Registration for The Historic New Orleans Collection’s 22nd annual Williams Research Center Symposium is now open. The event, titled “Storyville and Jazz, 1917: An End and a Beginning,” will take place Saturday, Feb. 4 at the Hotel Monteleone, 214 Royal St. in the French Quarter.
The symposium is part of a series of programming dedicated to the early days of jazz and Storyville. At the symposium, local and nationally recognized scholars will examine the ways New Orleans’s infamous red-light district and jazz have shaped perceptions of New Orleans around the world. “The year 1917 marked the end of one era and a beginning for another,” said THNOC Director of Museum Programs John H. Lawrence. “The centennial of Storyville’s closing and the issuing of what is widely regarded as the first commercial jazz record gives us the chance to look at these two historical elements at a common moment in time.”
With presentations exploring both historical perspectives and current scholarship, the symposium will be moderated by Bruce Boyd Raeburn, director of special collections and curator of the Hogan Jazz Archive and will feature the following speakers and topics: Alecia P. Long of Louisiana State University will explore whether New Orleans was the great southern Babylon.

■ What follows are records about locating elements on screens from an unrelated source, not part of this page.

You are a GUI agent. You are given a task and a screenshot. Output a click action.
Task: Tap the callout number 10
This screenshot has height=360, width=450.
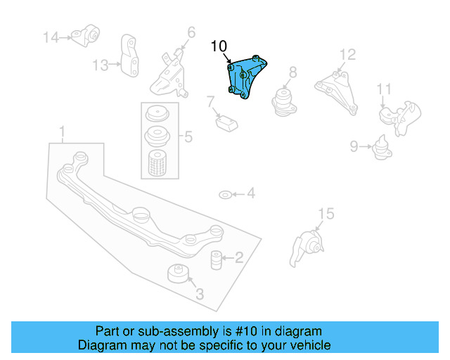coord(219,46)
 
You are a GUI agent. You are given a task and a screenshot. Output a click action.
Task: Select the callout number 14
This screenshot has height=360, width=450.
coord(51,37)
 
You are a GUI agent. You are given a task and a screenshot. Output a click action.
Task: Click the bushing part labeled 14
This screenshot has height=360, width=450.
coord(90,34)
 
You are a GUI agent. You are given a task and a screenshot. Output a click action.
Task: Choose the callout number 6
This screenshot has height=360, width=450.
coord(191,32)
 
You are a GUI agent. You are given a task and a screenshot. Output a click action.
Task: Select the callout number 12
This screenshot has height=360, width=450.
coord(348,55)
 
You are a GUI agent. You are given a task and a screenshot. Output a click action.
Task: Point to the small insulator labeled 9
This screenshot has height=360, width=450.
coord(382,148)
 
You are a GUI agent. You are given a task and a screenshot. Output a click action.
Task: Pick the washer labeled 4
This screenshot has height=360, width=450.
coord(224,194)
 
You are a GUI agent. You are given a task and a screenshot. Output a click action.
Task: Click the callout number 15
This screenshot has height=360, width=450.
coord(325,214)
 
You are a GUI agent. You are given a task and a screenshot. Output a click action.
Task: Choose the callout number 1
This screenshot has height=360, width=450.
coord(62,131)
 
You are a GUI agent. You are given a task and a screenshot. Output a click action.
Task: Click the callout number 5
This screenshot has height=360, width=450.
coord(188,136)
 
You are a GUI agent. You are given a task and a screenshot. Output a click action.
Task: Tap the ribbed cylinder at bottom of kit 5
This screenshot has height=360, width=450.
coord(157,163)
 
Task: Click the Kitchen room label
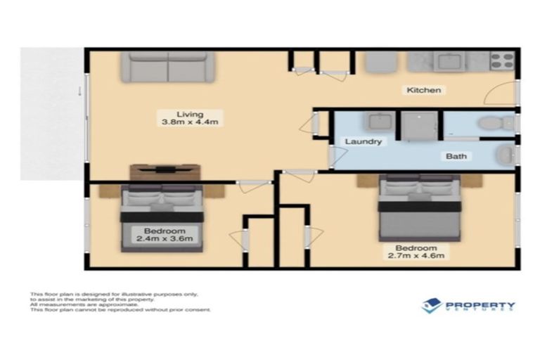[424, 90]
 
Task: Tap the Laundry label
[364, 141]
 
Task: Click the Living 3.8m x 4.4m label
[190, 118]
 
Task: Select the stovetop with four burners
[502, 61]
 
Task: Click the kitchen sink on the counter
[446, 62]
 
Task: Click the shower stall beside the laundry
[419, 125]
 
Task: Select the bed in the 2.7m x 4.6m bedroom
[419, 208]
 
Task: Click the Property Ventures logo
[468, 306]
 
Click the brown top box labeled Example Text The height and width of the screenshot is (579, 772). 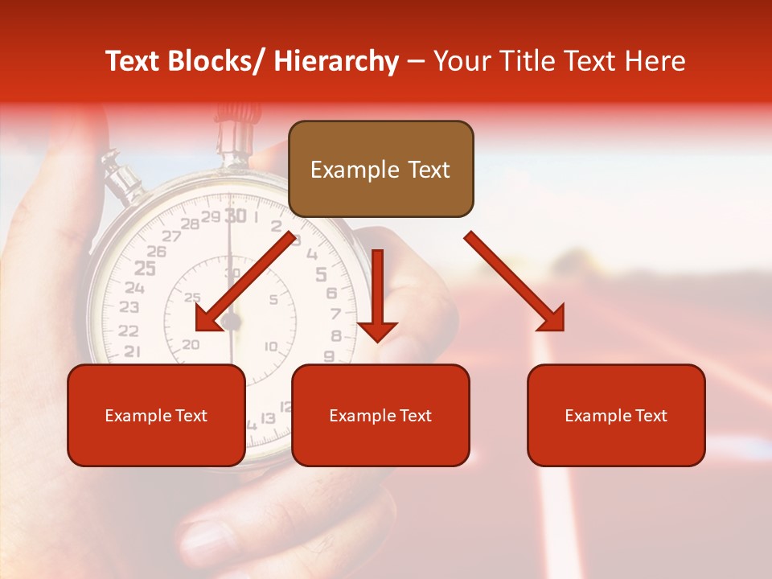pos(380,169)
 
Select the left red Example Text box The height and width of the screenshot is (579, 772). pos(156,415)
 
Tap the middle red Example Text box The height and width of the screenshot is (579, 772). pos(380,415)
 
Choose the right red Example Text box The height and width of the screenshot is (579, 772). pos(616,415)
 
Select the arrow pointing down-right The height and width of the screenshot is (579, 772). pos(515,281)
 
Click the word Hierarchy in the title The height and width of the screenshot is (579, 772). pos(336,61)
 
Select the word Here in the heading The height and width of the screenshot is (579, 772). pos(655,61)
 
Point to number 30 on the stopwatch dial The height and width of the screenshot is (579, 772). pos(235,216)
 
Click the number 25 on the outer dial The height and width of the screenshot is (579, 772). pos(145,268)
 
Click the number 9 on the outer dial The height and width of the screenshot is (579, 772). pos(329,355)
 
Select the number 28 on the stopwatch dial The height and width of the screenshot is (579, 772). pos(190,224)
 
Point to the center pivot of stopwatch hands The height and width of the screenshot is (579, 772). pos(232,322)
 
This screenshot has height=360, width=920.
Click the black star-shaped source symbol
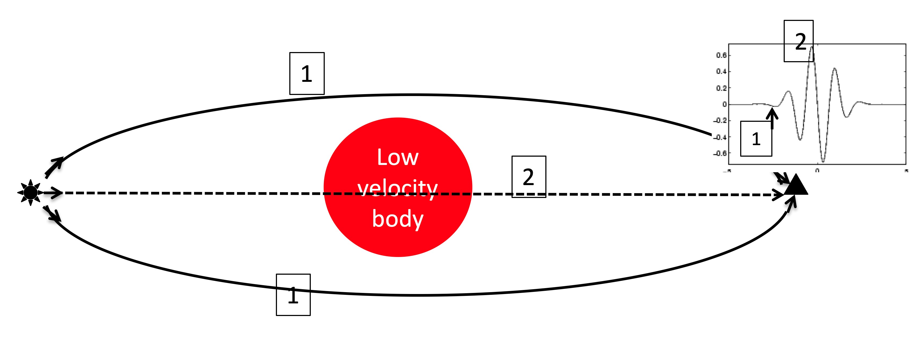point(30,193)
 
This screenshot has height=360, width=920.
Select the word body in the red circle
point(397,219)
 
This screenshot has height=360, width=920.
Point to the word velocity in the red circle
point(397,188)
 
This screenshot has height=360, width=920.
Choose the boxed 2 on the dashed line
point(529,177)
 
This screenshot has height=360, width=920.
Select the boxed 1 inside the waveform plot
point(756,139)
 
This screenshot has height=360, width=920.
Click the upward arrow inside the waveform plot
point(772,118)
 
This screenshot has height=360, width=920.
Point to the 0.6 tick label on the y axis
point(721,55)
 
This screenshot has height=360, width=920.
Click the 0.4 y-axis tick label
point(721,71)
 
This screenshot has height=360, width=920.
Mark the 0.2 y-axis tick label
point(721,88)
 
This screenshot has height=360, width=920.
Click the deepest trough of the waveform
point(823,161)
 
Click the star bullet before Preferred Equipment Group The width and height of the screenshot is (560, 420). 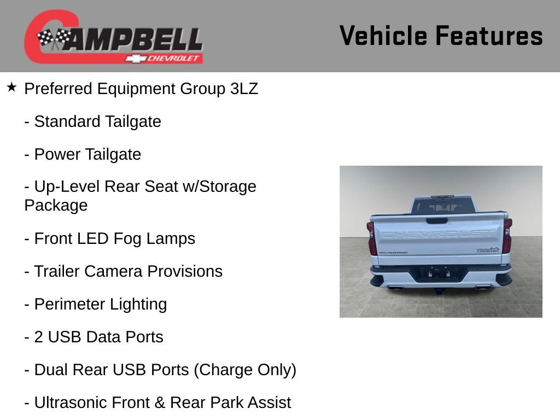11,87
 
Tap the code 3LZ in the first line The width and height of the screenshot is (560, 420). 244,89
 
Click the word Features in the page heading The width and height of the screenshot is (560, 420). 489,36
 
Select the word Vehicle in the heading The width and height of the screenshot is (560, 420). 383,36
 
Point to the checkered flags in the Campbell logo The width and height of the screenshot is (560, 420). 54,39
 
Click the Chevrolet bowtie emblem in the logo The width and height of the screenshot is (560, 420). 135,59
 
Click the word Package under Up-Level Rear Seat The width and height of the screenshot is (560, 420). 56,205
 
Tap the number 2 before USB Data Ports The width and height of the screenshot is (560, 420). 39,337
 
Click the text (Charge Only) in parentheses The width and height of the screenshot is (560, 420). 245,370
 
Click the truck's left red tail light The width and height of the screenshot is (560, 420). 372,238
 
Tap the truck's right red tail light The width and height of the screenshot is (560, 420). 508,236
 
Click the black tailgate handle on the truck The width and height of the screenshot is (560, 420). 436,220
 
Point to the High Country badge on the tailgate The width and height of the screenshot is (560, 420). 488,250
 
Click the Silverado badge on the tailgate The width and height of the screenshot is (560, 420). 393,253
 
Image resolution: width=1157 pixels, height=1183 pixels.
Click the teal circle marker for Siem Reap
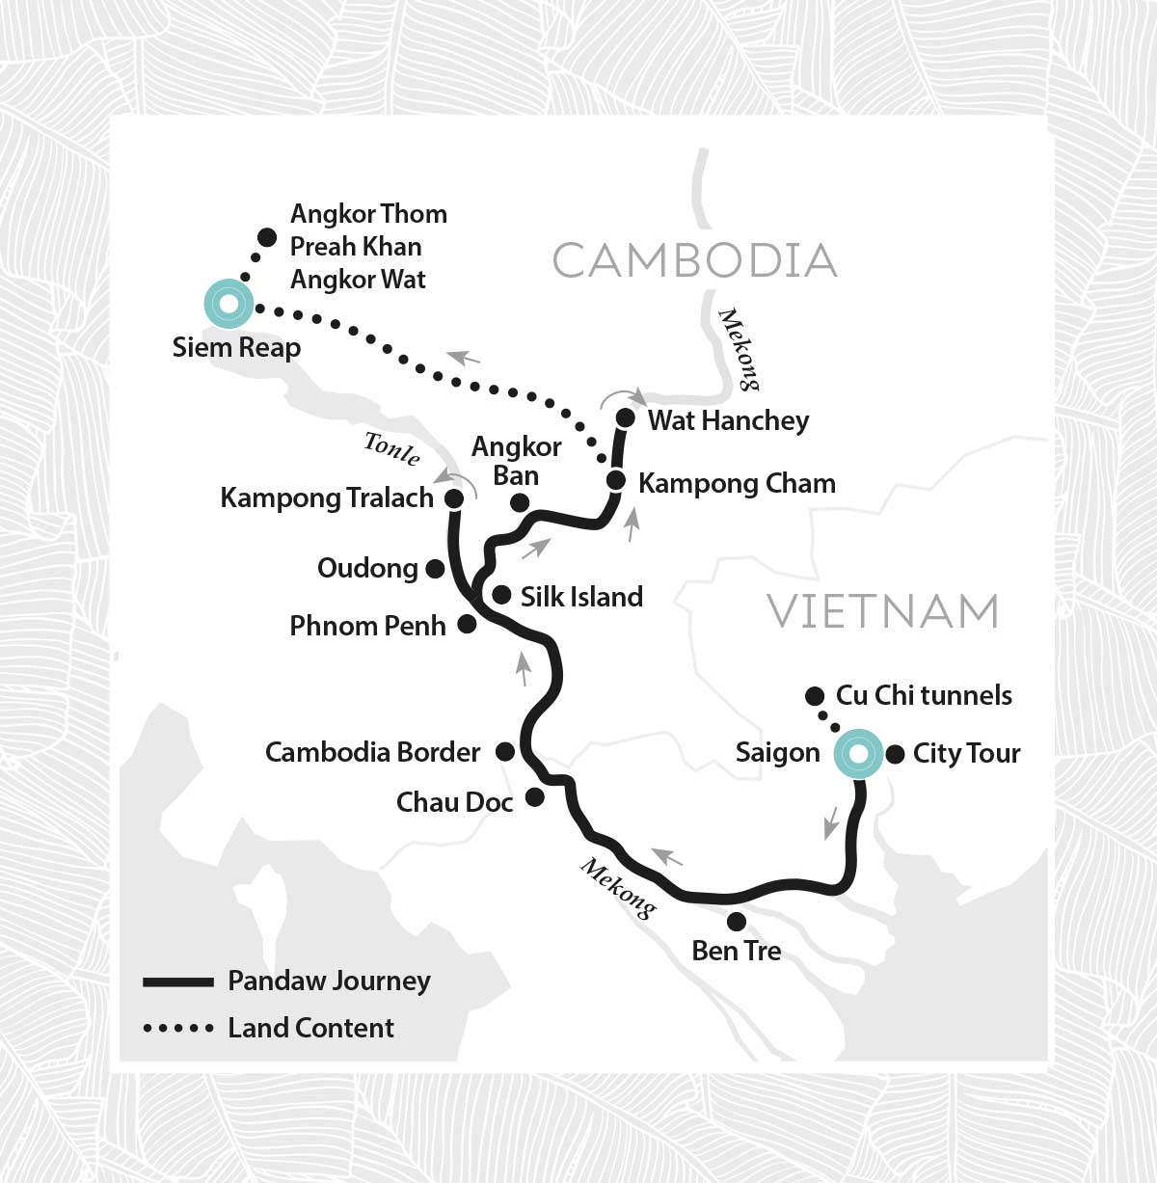click(x=229, y=304)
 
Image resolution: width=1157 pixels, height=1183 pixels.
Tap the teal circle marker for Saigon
click(x=858, y=753)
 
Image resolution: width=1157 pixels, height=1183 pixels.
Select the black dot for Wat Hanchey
click(x=625, y=417)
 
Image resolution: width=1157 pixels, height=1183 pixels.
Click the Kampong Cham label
click(x=737, y=483)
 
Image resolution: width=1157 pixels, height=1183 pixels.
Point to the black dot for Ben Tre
click(x=737, y=922)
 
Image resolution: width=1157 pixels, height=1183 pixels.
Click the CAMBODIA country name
click(x=694, y=261)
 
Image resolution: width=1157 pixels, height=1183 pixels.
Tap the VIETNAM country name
click(x=882, y=611)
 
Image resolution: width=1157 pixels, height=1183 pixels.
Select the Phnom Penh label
click(x=367, y=626)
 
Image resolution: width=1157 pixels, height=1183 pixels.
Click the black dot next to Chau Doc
click(x=534, y=797)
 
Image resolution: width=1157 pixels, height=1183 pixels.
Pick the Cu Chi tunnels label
click(x=924, y=695)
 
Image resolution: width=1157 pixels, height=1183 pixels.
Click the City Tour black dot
click(x=895, y=754)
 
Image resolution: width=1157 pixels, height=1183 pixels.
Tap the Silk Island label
click(x=581, y=597)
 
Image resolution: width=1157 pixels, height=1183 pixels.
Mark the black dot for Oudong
click(x=435, y=569)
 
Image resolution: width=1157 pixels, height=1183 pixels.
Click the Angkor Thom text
click(x=368, y=214)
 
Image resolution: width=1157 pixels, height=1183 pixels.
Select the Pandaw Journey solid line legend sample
click(x=178, y=981)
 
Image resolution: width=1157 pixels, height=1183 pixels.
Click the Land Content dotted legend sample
click(x=178, y=1029)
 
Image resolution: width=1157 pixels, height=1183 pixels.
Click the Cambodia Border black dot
click(x=504, y=751)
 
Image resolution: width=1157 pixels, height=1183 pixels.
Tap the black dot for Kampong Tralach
click(x=453, y=498)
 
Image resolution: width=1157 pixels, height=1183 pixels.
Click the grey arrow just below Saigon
click(x=829, y=822)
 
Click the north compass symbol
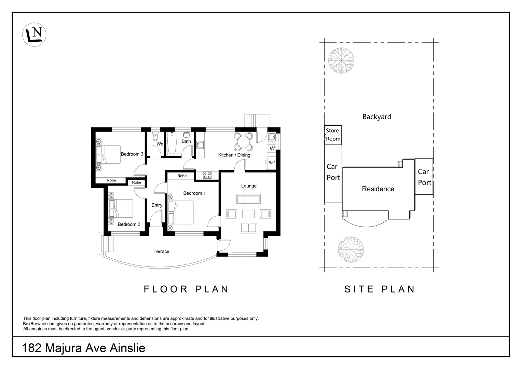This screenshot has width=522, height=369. point(34,35)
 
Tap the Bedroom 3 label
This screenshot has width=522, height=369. point(132,154)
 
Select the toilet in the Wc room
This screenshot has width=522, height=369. point(155,136)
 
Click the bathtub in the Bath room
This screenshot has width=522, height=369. point(172,144)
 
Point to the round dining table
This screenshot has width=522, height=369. point(243,141)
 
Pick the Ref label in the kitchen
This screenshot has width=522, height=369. point(272,163)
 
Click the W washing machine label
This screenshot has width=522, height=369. point(272,149)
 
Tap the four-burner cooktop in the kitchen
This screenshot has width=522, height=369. point(207,175)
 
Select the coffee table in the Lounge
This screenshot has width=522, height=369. point(248,214)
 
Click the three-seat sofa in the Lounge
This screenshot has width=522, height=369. point(248,199)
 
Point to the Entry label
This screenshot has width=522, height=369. point(157,205)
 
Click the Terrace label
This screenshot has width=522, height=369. point(161,251)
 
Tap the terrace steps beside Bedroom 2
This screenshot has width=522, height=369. point(108,244)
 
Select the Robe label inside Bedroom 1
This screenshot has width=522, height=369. point(182,176)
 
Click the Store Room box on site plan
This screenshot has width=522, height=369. point(333,135)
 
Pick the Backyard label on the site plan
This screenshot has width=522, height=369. point(377,117)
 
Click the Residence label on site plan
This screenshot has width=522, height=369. point(378,189)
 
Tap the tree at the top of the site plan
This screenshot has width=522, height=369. point(341,60)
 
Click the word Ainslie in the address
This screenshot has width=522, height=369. point(127,348)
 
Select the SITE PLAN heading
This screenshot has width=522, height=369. point(380,289)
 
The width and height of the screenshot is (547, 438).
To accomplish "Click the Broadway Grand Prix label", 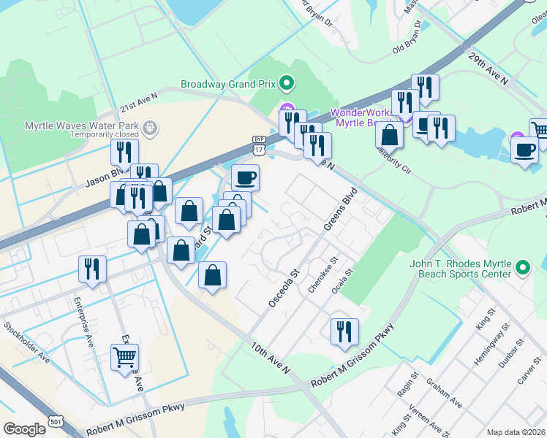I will coord(229,83).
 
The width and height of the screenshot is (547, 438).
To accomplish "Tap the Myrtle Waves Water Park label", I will coord(80,125).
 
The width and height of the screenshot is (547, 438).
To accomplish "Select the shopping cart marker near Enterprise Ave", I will coord(124,358).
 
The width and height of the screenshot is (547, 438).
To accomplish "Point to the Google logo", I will coord(24,429).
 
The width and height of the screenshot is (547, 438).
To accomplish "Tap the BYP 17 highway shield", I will coord(258,145).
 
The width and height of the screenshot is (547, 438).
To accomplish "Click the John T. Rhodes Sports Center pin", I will coord(523,268).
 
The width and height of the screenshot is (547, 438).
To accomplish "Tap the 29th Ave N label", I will coord(488,69).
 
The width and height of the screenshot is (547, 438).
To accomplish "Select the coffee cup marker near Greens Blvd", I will coord(245,177).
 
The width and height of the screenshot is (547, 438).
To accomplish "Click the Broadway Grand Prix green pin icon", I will coord(287,83).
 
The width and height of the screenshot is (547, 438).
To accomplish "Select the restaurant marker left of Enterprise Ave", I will coord(93,269).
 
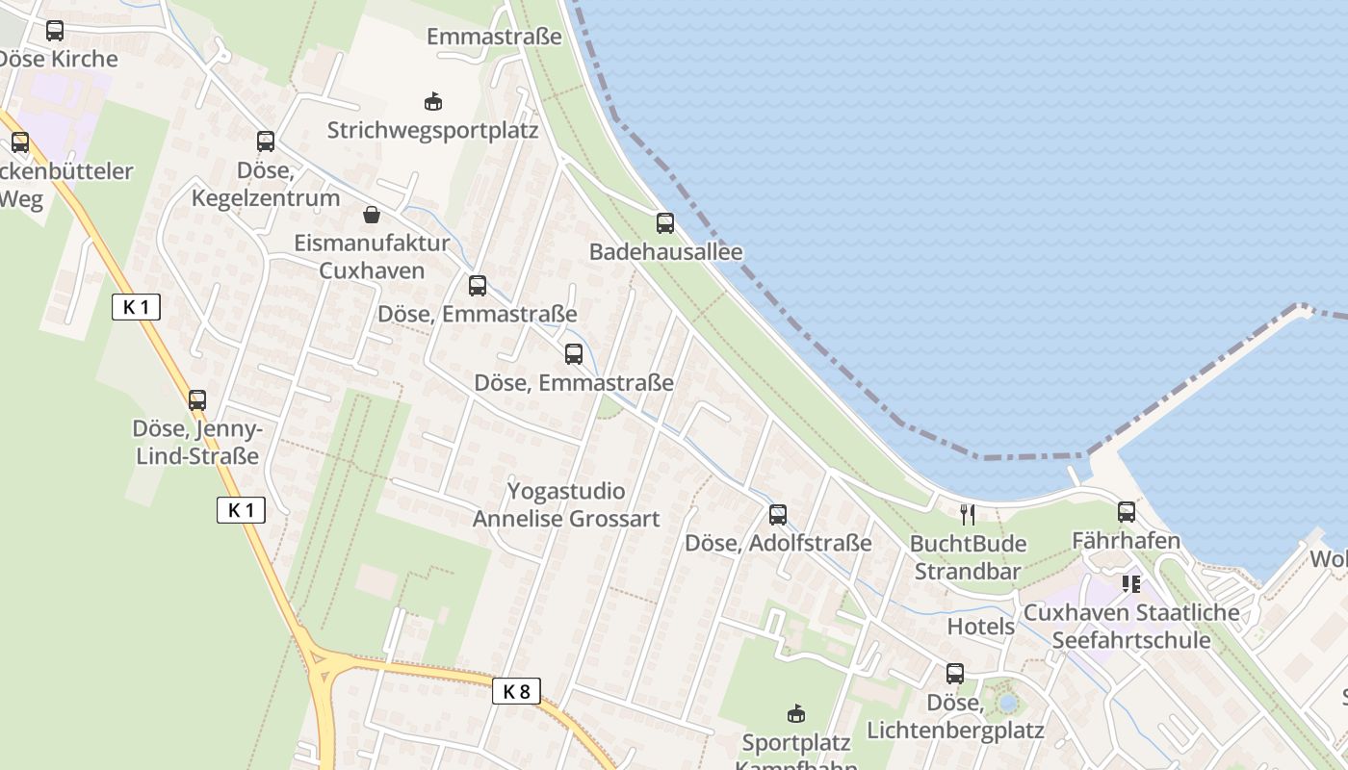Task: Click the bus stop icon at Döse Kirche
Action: [55, 31]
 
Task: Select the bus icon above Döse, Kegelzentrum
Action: [266, 141]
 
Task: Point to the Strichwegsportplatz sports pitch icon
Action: [433, 101]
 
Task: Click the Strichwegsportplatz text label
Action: [432, 130]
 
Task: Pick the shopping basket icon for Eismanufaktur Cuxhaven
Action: [372, 215]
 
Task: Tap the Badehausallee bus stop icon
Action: [665, 223]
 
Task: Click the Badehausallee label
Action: [665, 252]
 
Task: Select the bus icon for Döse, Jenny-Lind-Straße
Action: [197, 399]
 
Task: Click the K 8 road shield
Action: [516, 690]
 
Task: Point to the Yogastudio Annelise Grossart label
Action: [566, 505]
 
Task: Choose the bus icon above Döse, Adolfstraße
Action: [778, 514]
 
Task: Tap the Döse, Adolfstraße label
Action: [778, 543]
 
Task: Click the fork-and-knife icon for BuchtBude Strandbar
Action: [968, 514]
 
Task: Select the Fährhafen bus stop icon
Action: [1127, 512]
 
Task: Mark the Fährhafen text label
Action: [1127, 541]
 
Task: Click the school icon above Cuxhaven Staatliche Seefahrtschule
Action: [1131, 583]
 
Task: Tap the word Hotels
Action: [981, 627]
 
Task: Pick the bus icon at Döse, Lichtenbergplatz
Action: [955, 674]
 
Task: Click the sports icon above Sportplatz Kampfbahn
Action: [795, 713]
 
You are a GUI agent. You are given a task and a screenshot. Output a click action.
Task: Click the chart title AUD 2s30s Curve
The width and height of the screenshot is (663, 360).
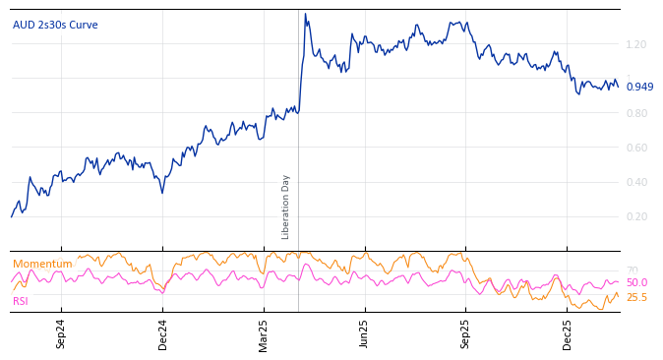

Jeff L. Rosenheim of the Metropolitan Museum of Art will discuss the photographs of E. J. Bellocq and Eugène Atget. David Sager of the Recorded Sound Research Center, Library of Congress, will discuss recording and appreciating jazz before and after 1917. Dr. Michael G. White, jazz musician, historian and Keller Endowed Chair in the Humanities, Xavier University, New Orleans, will share a personal perspective on a life in the authentic New Orleans jazz tradition. Ted Widmer of the John W. Kluge Center, Library of Congress, will discuss why the world needed jazz in 1917.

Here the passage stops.